|Source: US Weekly|
SPOILERS ABOUND - BEWARE
If you're reading a YA blog, of which this is, and haven't heard of (or read) this novel then I have no words. I won't be retelling the plot as 1) I shouldn't have to, and 2) I am too lazy.
Admission - I think TFioS is a good book and have often remarked that the first ten pages are as close to YA perfection as I can conceive. However, I don't think it is the masterpiece that it is often touted as, and I have always had concerns with the Gus character, the whole Amsterdam segue and the narrative arc. Basically I found Gus to be insufferable and would have prefered for John Green to concentrate on a girl, her view on life and death, and her parents. The romance was never the part that grabbed me, Hazel's voice was.
My theory on this film is that what you like or dislike about the book will be mirrored in your viewing experience. Gus' cigarette metaphor of unspeakable horrors is even worse in film. He's a character that has more front than Myers and the screenplay hasn't shied away from this brashness and irreverence which is a key character trait. What makes the difference is Ansel Engort...but more about him later.
The screenplay is too loyal. There, I said it. While the words on a page depict the entire world of Green's story, a film has speech and visuals to draw upon. The screenplay, in including all the quotable quotes, overbaked the film. The actors' physicality made many of the lines unnecessary to that point where 20-30% of the dialogue could have been scaled back. I understand a readers' desire to see their favourite lines spoken aloud but haven't we learned from Twilight? Whereas the lion and the lamb line may have (kinda) worked in the book, it lands heavily when leaving an actor's mouth. The same can be said for many of the lines that now grace many memes (and probably skin) on Tumblr.
I cannot envision the possibility of a stronger cast. Shailene Woodley demonstrates her ability to dig her toes into the dirt and plays everything as true. She plays Hazel with a surety that makes the voiceover work and goodness knows this is an uphill climb in the best of projects. Not only this but she is the sun in which the rest of the cast, characters and narrative orbit. There is no A to B here, there's just the world as it dips and weaves around a girl who is enormously strong but also sick. With all the discussion of strong females, Hazel Grace Lancaster will rarely be named. Despite the lack of bow, or roundhouse kick, she is the strongest of them all. Don't look any further than a scene in Anne Frank's house for evidence of this strength of character and will.

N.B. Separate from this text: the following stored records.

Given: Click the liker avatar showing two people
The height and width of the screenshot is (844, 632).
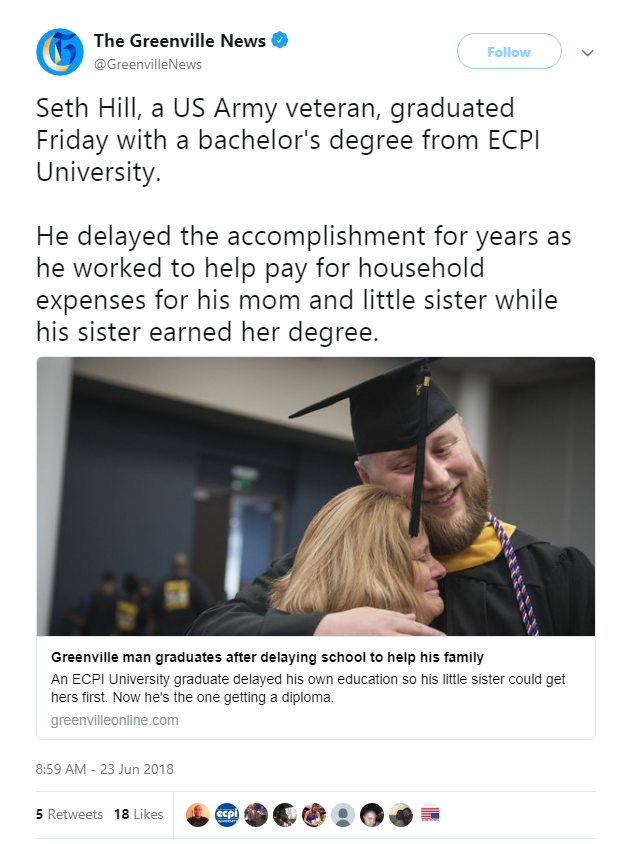Looking at the screenshot, I should (401, 815).
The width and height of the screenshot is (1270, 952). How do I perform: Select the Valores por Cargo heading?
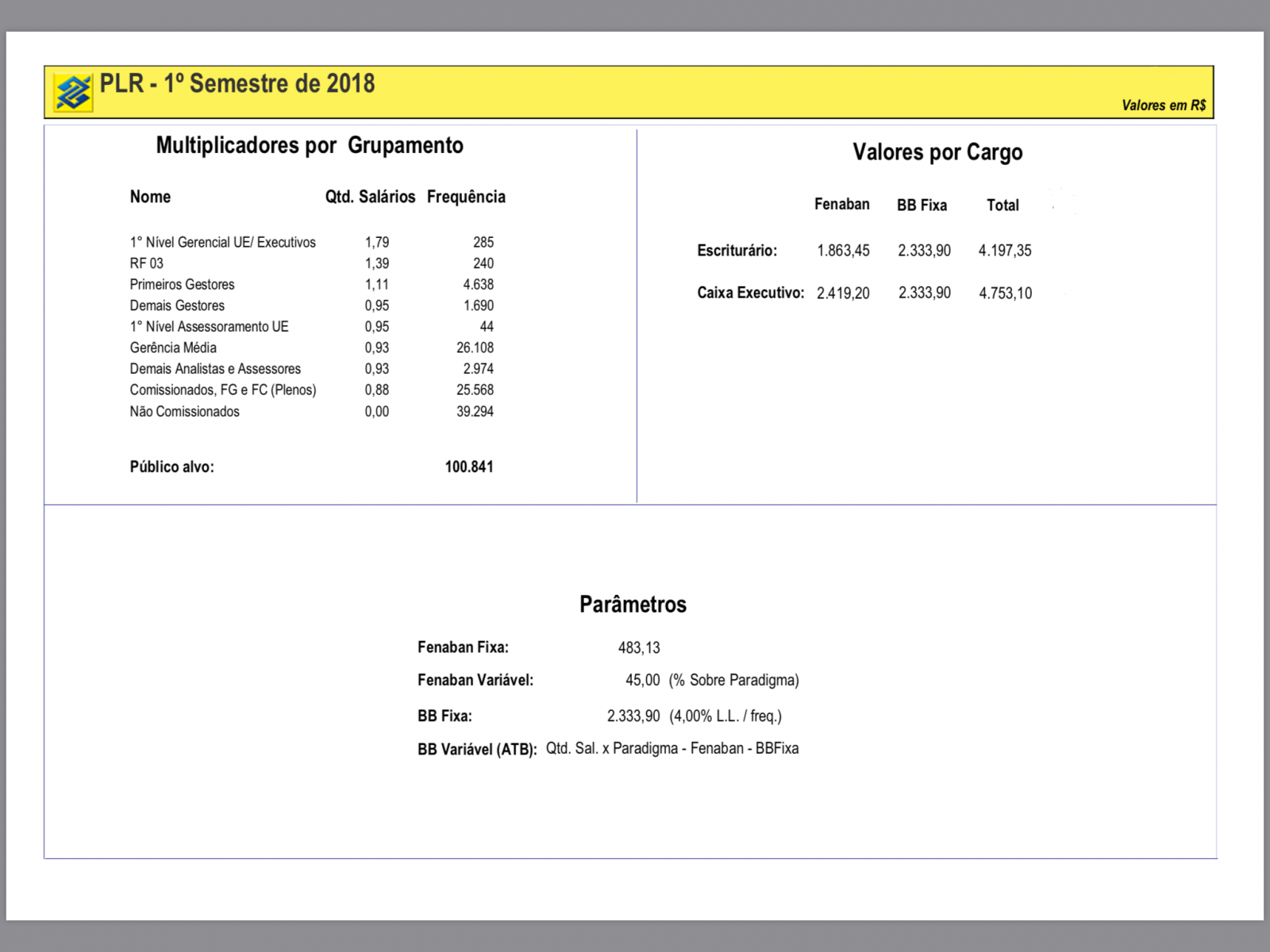pos(937,152)
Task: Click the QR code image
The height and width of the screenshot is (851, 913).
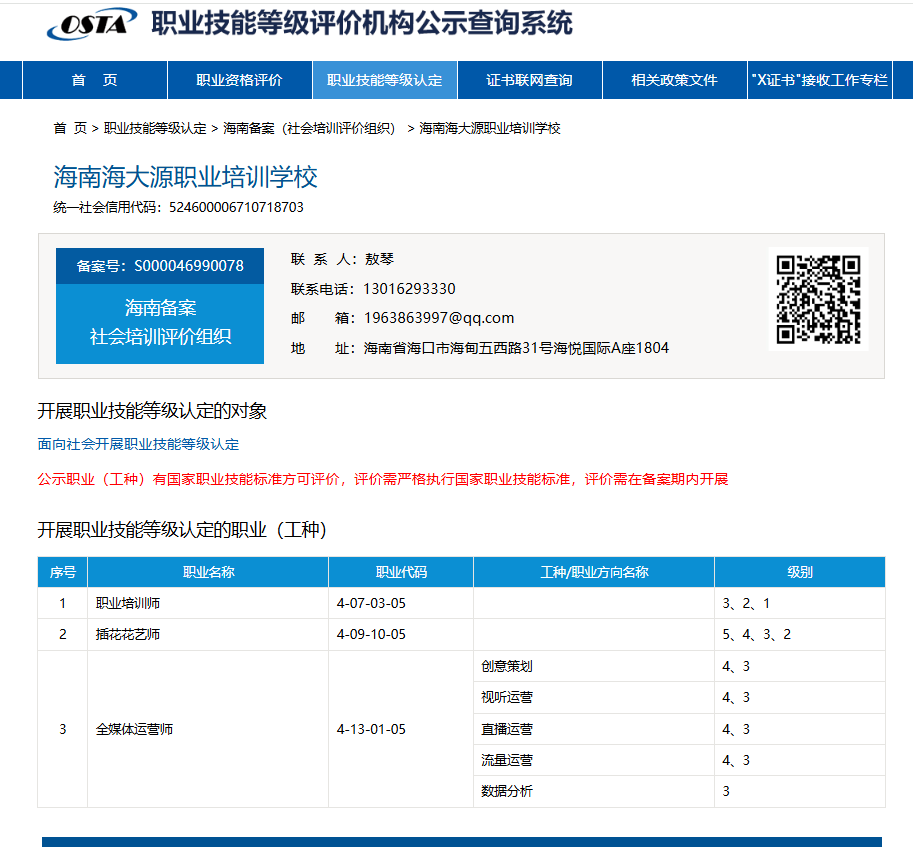Action: (x=818, y=299)
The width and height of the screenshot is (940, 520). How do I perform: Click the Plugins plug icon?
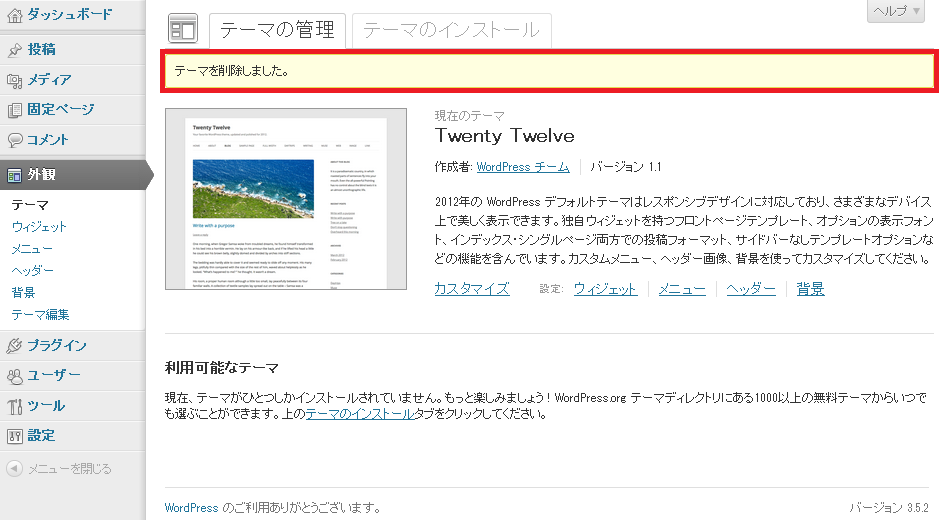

Angel Elgort is a bit of a revelation. But he did score the sparkier role. But he wouldn't work if Shailene weren't the best scene partner a boy could have. And Gus is that, a boy. He's all swagger and bravado, a low slung cigarette that points out despite his experience with cancer and in hospitals, he's without much life experience. He plays the Gus, who I borderline hated from the book, with panache. But it is the vulnerable moments were Elgort really shines, specifically the mentions of his now amputated leg and a certain love declaration that happens in a bed. When he allows the projection of Gus fall away, you see the fragile boy beneath and it is heartbreakingly real. The actor is good, very good but it wouldn't work if his partner wasn't working hard (and making it look easy) beside him.
Laura Dern and Sam Trammell make the most of the several scenes they have as Hazel's parents. It is what they do when they don't have line readings that really tunnel into one's chest cavity. Dern has a well earned reputation as a gifted actress and she effortlessly commits to every emotion a parent of a dying child goes through. Trammell has less screentime but a scene in which relief swamps him as he sees his daughter alive and moving towards him made the breath catch in my lungs.
The grizzled features of William Dafoe match the curmudgeonly Peter Van Houten splendidly. While the actor wisely plays the character much less dramatically than the book, he's still a forceful presence in the film.
Small shoutout to the actress who played the younger Hazel. She was beautiful, soulful and a crazily effective match for Shailene.
Josh Boone did a serviceable job. He clearly loved the materials and while it wasn't innovative filmmaking, it wasn't awful either. The use of visual elements to flesh out the technological conversations of Gus and Hazel were a lovely touch. The flashbacks, both at the very start of the film, and at its conclusion were very unnecessary. It robbed the audience of discovery. It also failed to trust audience members to remember scenes that happens twenty minutes earlier. Perhaps this was a loving callback, but wasn't this the entire film? It felt very much like a television framing device and was (again) unnecessary.
I'll also state that I disliked the opening and closing credits and their use of the books' design. It was predictable and this film needed more surprises.
It's very good. I liked it so much that I really don't have words.
But everyone is going to talk about tears shed. I didn't cry, though there was a glassy moment. But I would hate for this film to be reduced to a discussion on tears. (Isn't that what we have Twitter and Instagram for? Seriously, before and after shots people?) If there's anything to crow about, it is the performances that elevate an overworked premise to uncover authenticity and life to a world that Green so lovingly created.